Figuring out how much your family needs for important stuff is important for setting your emergency fund target. A budget is like a map of your spending. It shows how much money you need every month for things like rent, food, and transportation.

To find out how much you need for six months, add up all these costs and then multiply the total by six. That’s the amount you need to cover six months of expenses. It might take a while for most families to save up that much.

3. Set up a paycheck to be directly sent to your bank account.

Direct deposit means your paycheck and other money are put directly into your bank account without you having to do anything. You don’t have to go to the bank to cash a check.

You can choose to divide the money into different accounts, like putting some in your emergency fund and the rest in your regular account. Some apps can also move some of your money into savings automatically. Doing this makes saving easier and helps you reach your savings goals.

4. Save extra money you didn’t expect

A financial windfall means getting a lot of money unexpectedly. According to the American Institute of Certified Public Accountants, 70% of people who get a windfall spend it all within a few years.

If you get a windfall, it’s a good idea to put some of it into an emergency fund, unless you already have enough saved up. Unexpected money could be from things like a tax refund, bonus, gift of cash, inheritance, or winning a contest or the lottery.

5. Continue to save even after you’ve achieved your target.

As of 2022, the average yearly cost of living is $72,967, according to the BLS. It’s smart to save more money for emergencies, like job loss or illness. If you have extra savings, you can manage longer without income.

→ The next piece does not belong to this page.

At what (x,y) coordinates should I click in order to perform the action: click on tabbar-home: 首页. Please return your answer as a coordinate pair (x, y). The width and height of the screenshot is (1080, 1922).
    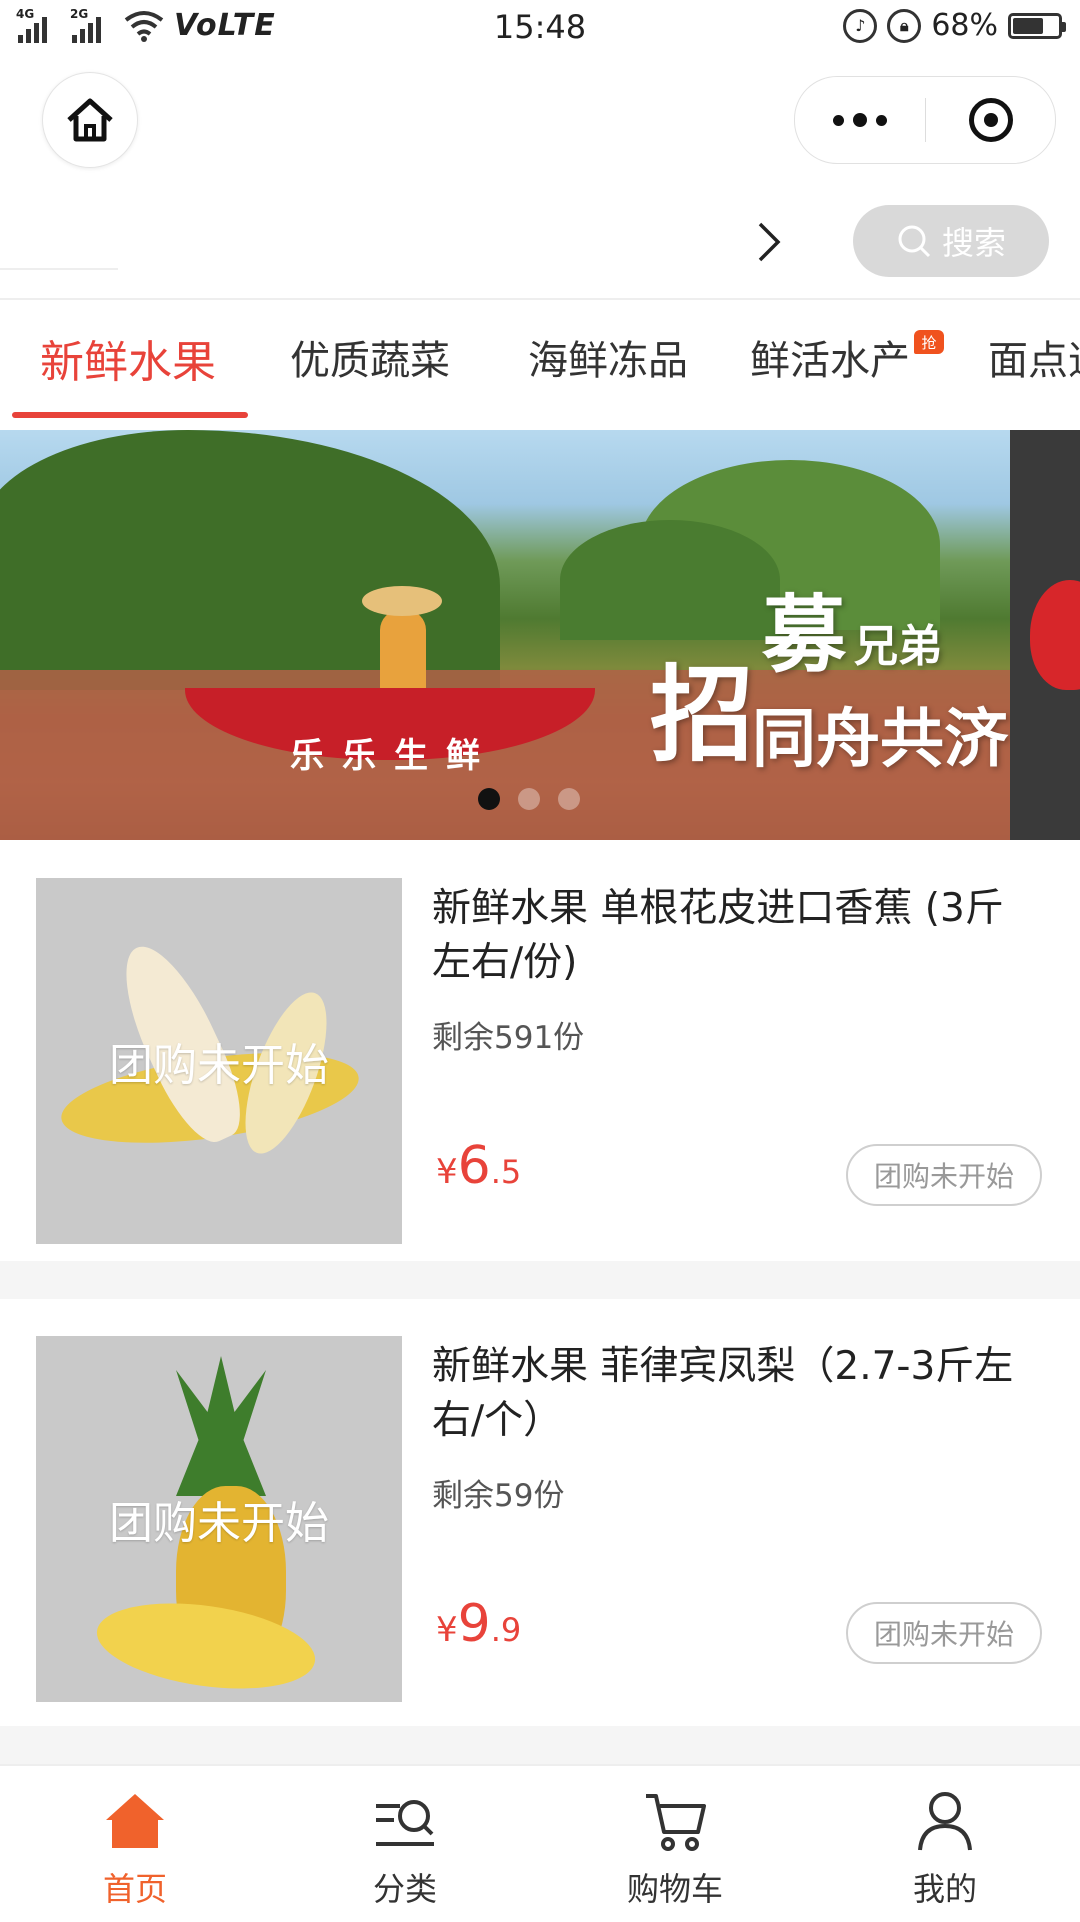
    Looking at the image, I should click on (135, 1844).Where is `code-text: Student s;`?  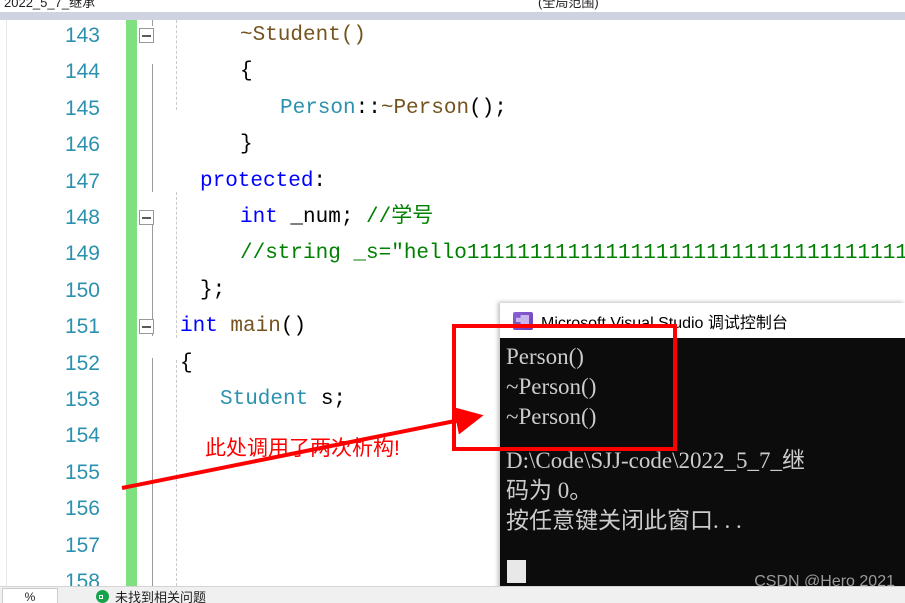 code-text: Student s; is located at coordinates (283, 400).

Sometimes, emergencies can last longer than six months. For instance, if you’re unemployed for over a year or in the hospital for months, having more money saved will help.

How Much Emergency Fund You Need

How much money you should save depends on your lifestyle, how much you spend each month, how much you earn, and if you have anyone depending on you. A good rule to follow is to save enough to cover your expenses for three to six months.

If you’re always spending what you earn or your income varies each week or month, saving money might seem hard. But even saving a little bit can help you feel more financially secure. Keep reading to discover the best ways for you to save money.

Where to Keep Your Emergency Fund

After you Build an Emergency Fund where to keep it comes to your mind. Experts suggest putting your emergency money in an account that you can easily get to. This account should be different from your regular checking account, so you don’t spend it on non-emergency stuff.

Additionally, make sure to keep your emergency fund in a bank or credit union that’s insured by the Federal Deposit Insurance Corporation (FDIC) or the National Credit Union Administration (NCUA). These accounts are protected by the government for up to $250,000 per person, per account type.

Avoid putting your emergency fund into accounts with restrictions or taxes when you withdraw money. Long-term investment accounts, such as retirement funds, might make it hard or expensive to access your money quickly. Jeremy Schneider, founder of the Personal Finance Club, advises, “Your emergency fund shouldn’t be invested. If it’s invested, it’s not really your emergency fund.”

When is the Right Time to Use Emergency Fund

Create some rules for yourself about what counts as a sudden expense or emergency. Not every surprise cost is a big emergency, but try to be consistent.  It’s smart to have some extra money saved up for unexpected financial surprises. This can help you avoid having to borrow money or use credit cards, which can lead to debt.

If you end up using a credit card or loan for these expenses, you might end up owing a lot more money because of interest and fees. But don’t worry too much about dipping into your emergency fund if you need to.

If you use up what’s in there, just focus on saving up again later. Practising saving money over time will make it easier to rebuild your emergency fund.